Friday, June 3, 2011

Turn 'em In

         Two important dates that a cattleman writes on his calendar are when he turns out to pasture and when in turns in the bulls.  I turned the bulls in today, mostly by accident.
        Turn in date varies from ranch to ranch based on the optimum time for calving in that particular operation. 
Some ranches choose to calve in January.  The weather is often dryer then, and the calves are big enough take maximum advantage of the grass come summer.  But the days are shorter and the nights are colder.  January calving requires more feed, more labor and more shed space, as there are many sub-zero nights when a calf can quickly freeze if any thing goes wrong.  Cows are usually checked at least every four hours around the clock.
Probably half of Montana ranchers begin calving in February.  The weather is a little warmer, the days are a little longer, yet you can get the calving out of the way before it’s time to start farming.

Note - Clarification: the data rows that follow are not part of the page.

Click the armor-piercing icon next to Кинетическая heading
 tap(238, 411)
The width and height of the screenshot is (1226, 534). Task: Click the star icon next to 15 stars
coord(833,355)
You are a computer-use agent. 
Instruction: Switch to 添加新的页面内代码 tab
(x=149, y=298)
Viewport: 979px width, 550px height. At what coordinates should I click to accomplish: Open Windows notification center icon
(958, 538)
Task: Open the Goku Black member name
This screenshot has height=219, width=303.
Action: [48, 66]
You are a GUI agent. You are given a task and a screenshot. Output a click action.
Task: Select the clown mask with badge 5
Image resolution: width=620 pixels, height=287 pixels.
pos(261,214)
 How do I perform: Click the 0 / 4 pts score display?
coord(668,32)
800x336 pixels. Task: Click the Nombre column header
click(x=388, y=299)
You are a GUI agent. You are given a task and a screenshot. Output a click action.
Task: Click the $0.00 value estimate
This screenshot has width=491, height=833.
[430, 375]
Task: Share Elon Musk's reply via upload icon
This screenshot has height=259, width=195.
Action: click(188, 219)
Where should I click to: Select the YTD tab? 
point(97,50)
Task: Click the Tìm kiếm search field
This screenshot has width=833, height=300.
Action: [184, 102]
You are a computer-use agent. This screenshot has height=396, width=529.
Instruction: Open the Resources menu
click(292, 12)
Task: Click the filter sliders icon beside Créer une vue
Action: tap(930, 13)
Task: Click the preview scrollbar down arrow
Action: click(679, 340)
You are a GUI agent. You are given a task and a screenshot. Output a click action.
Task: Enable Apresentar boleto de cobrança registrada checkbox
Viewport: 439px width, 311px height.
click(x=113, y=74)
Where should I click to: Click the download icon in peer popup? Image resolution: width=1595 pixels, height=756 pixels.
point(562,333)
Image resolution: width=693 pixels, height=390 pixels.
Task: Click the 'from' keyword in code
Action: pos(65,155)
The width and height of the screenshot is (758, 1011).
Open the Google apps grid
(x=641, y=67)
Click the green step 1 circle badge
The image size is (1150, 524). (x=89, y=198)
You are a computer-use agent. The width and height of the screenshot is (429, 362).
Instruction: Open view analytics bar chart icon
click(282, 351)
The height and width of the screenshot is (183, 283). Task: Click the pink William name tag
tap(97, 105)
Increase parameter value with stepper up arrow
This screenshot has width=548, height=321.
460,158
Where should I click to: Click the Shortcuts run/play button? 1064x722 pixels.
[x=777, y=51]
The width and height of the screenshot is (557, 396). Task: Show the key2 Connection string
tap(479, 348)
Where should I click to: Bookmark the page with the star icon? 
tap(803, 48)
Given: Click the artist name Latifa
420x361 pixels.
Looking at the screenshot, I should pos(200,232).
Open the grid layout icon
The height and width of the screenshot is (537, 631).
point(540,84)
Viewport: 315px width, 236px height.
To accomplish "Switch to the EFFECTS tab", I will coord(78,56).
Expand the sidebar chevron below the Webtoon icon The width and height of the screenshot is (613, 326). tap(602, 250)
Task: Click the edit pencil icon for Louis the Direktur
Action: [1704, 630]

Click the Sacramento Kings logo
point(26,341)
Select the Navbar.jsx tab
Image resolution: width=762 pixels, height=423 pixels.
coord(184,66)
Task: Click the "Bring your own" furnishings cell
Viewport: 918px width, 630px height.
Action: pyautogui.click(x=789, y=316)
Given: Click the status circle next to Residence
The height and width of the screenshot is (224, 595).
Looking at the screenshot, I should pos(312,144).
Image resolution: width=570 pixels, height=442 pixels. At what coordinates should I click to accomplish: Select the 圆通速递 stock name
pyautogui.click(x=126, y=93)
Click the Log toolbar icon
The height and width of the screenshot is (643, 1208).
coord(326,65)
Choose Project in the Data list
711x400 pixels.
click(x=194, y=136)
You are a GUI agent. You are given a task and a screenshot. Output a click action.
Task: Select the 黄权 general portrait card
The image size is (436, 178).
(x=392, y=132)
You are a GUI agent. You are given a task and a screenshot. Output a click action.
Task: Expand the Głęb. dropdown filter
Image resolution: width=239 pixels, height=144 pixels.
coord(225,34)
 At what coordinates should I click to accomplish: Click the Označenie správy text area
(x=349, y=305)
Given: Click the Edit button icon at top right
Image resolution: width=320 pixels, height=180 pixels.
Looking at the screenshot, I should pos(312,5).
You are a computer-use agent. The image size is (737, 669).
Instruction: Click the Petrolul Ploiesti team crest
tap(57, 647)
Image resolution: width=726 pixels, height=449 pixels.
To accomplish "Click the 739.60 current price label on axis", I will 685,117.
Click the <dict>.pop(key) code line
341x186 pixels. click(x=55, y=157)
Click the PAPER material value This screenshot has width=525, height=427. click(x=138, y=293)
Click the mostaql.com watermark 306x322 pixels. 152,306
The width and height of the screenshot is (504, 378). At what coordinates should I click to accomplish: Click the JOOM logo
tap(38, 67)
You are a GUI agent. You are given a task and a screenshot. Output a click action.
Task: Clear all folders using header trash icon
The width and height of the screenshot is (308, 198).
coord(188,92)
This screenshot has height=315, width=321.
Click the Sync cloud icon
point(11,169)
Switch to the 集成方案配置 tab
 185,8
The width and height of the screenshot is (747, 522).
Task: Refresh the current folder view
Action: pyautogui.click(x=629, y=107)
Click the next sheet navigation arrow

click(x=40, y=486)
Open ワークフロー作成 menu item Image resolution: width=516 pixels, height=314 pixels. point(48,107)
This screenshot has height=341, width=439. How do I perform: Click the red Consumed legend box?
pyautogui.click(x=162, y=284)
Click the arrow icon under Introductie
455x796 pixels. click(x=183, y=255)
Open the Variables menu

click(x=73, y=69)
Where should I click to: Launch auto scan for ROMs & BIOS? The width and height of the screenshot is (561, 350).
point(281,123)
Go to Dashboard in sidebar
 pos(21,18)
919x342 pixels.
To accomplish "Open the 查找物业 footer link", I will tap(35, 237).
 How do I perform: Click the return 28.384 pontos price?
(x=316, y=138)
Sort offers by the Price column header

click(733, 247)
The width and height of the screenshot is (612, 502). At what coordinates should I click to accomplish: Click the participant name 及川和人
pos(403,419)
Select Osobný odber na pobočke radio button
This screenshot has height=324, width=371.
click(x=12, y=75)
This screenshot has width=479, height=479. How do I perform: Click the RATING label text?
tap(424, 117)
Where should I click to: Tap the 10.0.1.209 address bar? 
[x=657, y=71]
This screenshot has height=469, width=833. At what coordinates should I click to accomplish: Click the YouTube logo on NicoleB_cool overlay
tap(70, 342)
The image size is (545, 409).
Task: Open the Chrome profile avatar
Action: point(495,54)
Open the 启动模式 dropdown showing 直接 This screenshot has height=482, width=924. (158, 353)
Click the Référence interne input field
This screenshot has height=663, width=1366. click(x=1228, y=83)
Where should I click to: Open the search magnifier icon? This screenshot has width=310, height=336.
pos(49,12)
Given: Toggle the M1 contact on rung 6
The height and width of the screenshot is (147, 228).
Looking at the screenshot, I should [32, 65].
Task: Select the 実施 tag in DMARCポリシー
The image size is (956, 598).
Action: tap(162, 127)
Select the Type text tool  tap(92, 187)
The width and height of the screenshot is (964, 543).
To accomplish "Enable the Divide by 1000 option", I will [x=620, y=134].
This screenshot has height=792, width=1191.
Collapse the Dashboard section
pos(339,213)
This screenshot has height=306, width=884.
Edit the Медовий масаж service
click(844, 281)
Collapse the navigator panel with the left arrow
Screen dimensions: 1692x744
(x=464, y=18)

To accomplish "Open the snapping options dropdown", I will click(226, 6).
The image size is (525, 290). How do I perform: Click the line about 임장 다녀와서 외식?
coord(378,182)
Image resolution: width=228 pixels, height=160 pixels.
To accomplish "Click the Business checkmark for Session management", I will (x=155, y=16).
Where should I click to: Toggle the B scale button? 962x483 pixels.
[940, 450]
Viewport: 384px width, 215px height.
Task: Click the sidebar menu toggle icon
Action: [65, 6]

I like to begin calving the middle of March.  Although there is often more snow in March, I only had to use my calving shed a few times this year, and rarely checked the cows at night.  The nutrient requirements of cows escalates as they near calving.  Because I calve later, I delay that higher plane of nutrition and leave the cows out on grass longer into the winter.  I can check the cows at last light and first light, and let them calve outside unless it is storming.
My plan was to keep the bulls in for another week.  Gestation for cows is about 285 days, and I’d have liked to turn the bulls in around June 7. 
But we don’t have enough fences to keep the bulls separate from the cows when they are in the mood for love.  The river is the only division between several of the pastures, and two bulls crossed it, even in high water.  It would have been a major battle to bring those bulls back in out of the cows, and the timing is close enough.  I ran in the rest of the bulls, branded the two new bulls purchased this year, and turned them all in with the cows.
The common ratio during breeding season is one bull to 25 cows – which reminds me of George and Myrtle:
These two had a long and reasonably happy marriage.  The only real source of contention between them being that Myrtle was a good Christian who believed in Heaven and Hell, while George was rather an ecclectic fellow who believed in reincarnation.
When George died, Myrtle was just itching to prove her point.  She waited, however, a respectable time before she consulted a spirit medium.
Myrtle paid her money, the medium lit the candles and incense, and she mumbled a few words.  Soon Myrtle could feel George’s presence right there in the tent with her.
“So how is there where you are?” she asked George.
“Oh, it’s beautiful.  The sky is blue, the grass is green, and there are lots of the beautiful, willing brown-eyed things everywhere I look!”
“I had no idea Heaven would be like that,” said Myrtle in surprise.
“Oh, this is heaven alright.  I’m a bull on a ranch in Montana.”